START RECORDS FOR PROCESSING
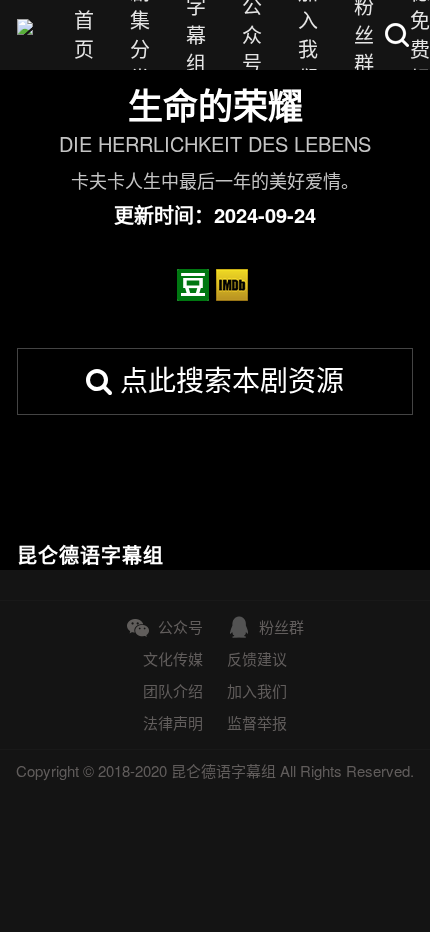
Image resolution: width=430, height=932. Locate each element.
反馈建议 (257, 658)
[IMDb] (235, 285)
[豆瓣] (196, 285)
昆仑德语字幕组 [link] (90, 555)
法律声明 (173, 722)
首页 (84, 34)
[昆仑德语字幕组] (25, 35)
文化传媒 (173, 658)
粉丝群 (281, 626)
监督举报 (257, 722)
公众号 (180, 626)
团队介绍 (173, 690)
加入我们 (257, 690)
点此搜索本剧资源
END RECORDS FOR PROCESSING
WHAT TO PRODUCE:
Lines from the one containing "[豆瓣] (196, 285)" through the end of the data above must be written out exactly, and no other lines are needed.

OUTPUT FOR THIS TASK:
[豆瓣] (196, 285)
昆仑德语字幕组 [link] (90, 555)
法律声明 (173, 722)
首页 (84, 34)
[昆仑德语字幕组] (25, 35)
文化传媒 (173, 658)
粉丝群 (281, 626)
监督举报 (257, 722)
公众号 (180, 626)
团队介绍 (173, 690)
加入我们 (257, 690)
点此搜索本剧资源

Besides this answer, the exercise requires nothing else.